TASK
Every entry, start to finish, should be printed verbatim without pictures.

(RAW DATA)

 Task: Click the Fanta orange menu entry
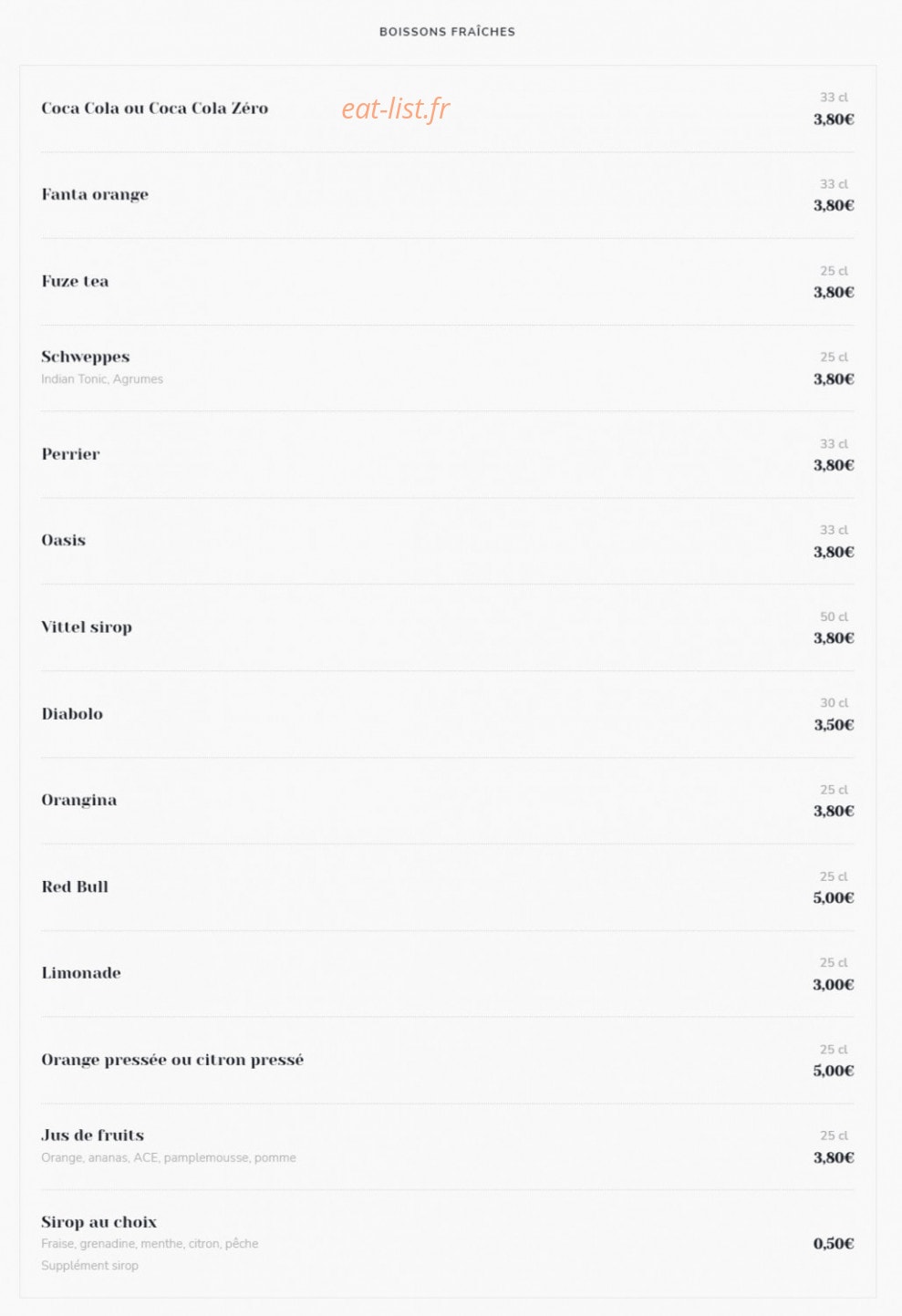95,194
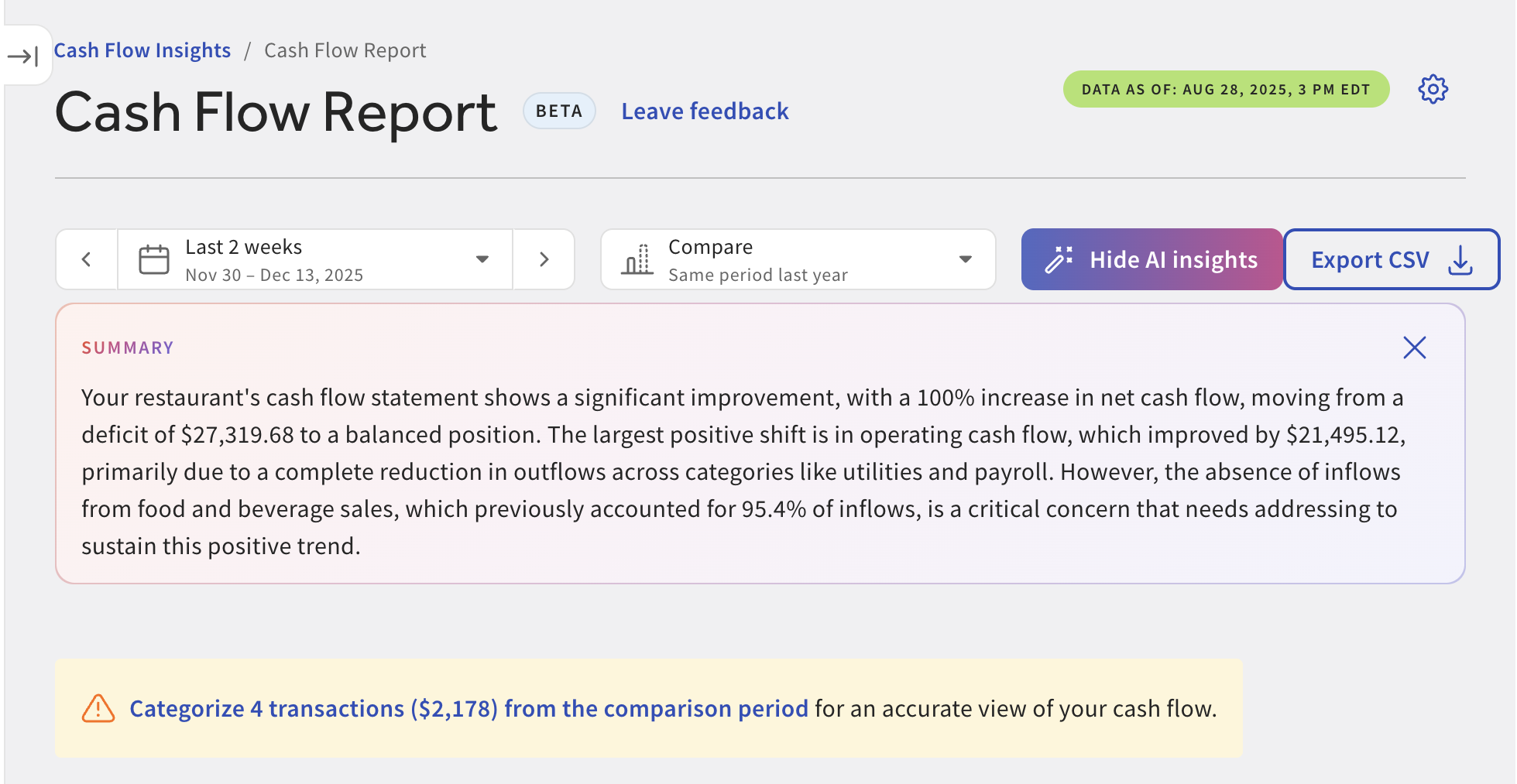This screenshot has height=784, width=1517.
Task: Open report settings via gear icon
Action: [1433, 89]
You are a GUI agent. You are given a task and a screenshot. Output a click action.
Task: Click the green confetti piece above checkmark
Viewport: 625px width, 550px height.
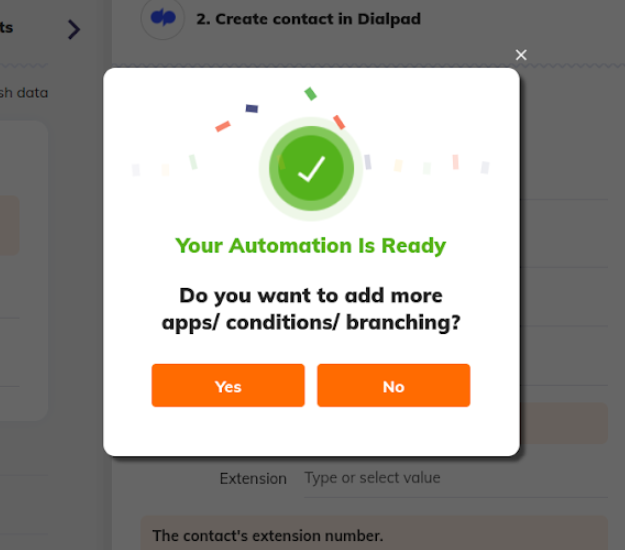[x=311, y=94]
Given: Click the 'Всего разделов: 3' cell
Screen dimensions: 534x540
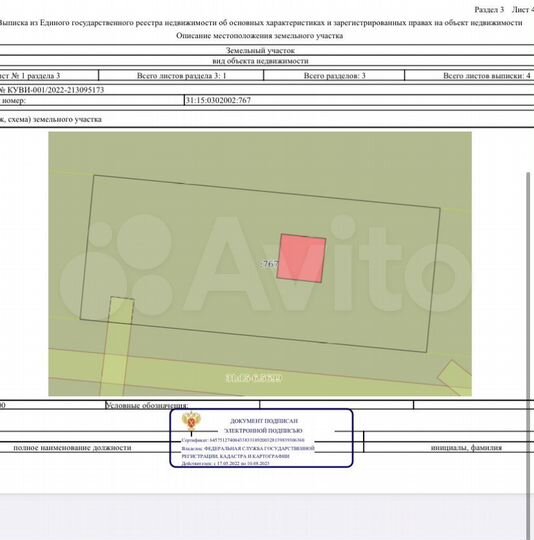Looking at the screenshot, I should 334,76.
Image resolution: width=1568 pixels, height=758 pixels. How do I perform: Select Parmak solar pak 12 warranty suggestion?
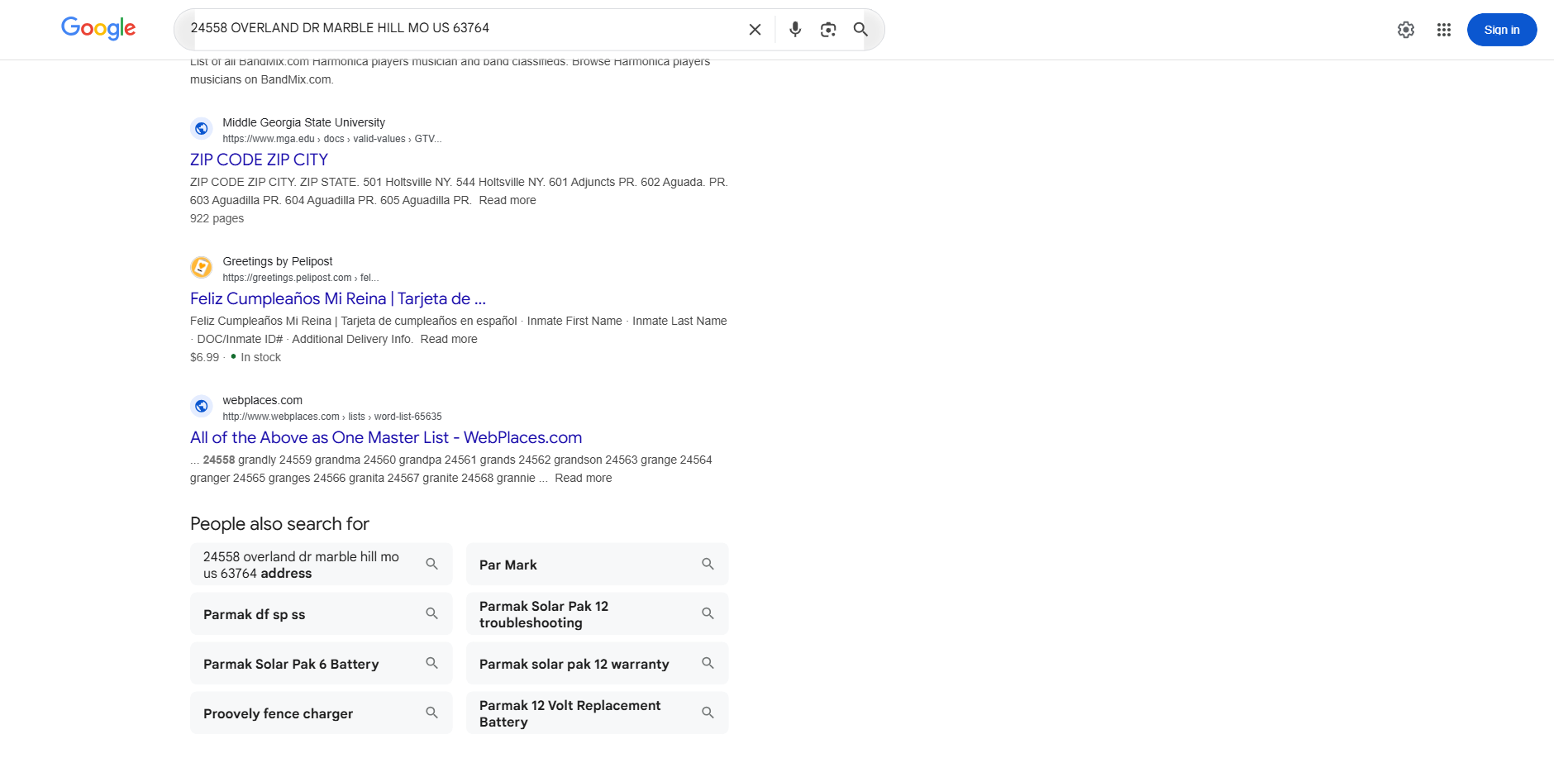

(End RAW DATA)

SOLUTION
 Task: Click the Fanta orange menu entry
95,194
This screenshot has height=784, width=1517.
Task: Open report settings via gear icon
Action: [1433, 89]
You are a GUI agent. You are given a task and a screenshot. Output a click action.
Task: Click the green confetti piece above checkmark
Viewport: 625px width, 550px height.
[x=311, y=94]
Given: Click the 'Всего разделов: 3' cell
Screen dimensions: 534x540
Looking at the screenshot, I should 334,76.
Image resolution: width=1568 pixels, height=758 pixels. How do I perform: Select Parmak solar pak 12 warranty suggestion?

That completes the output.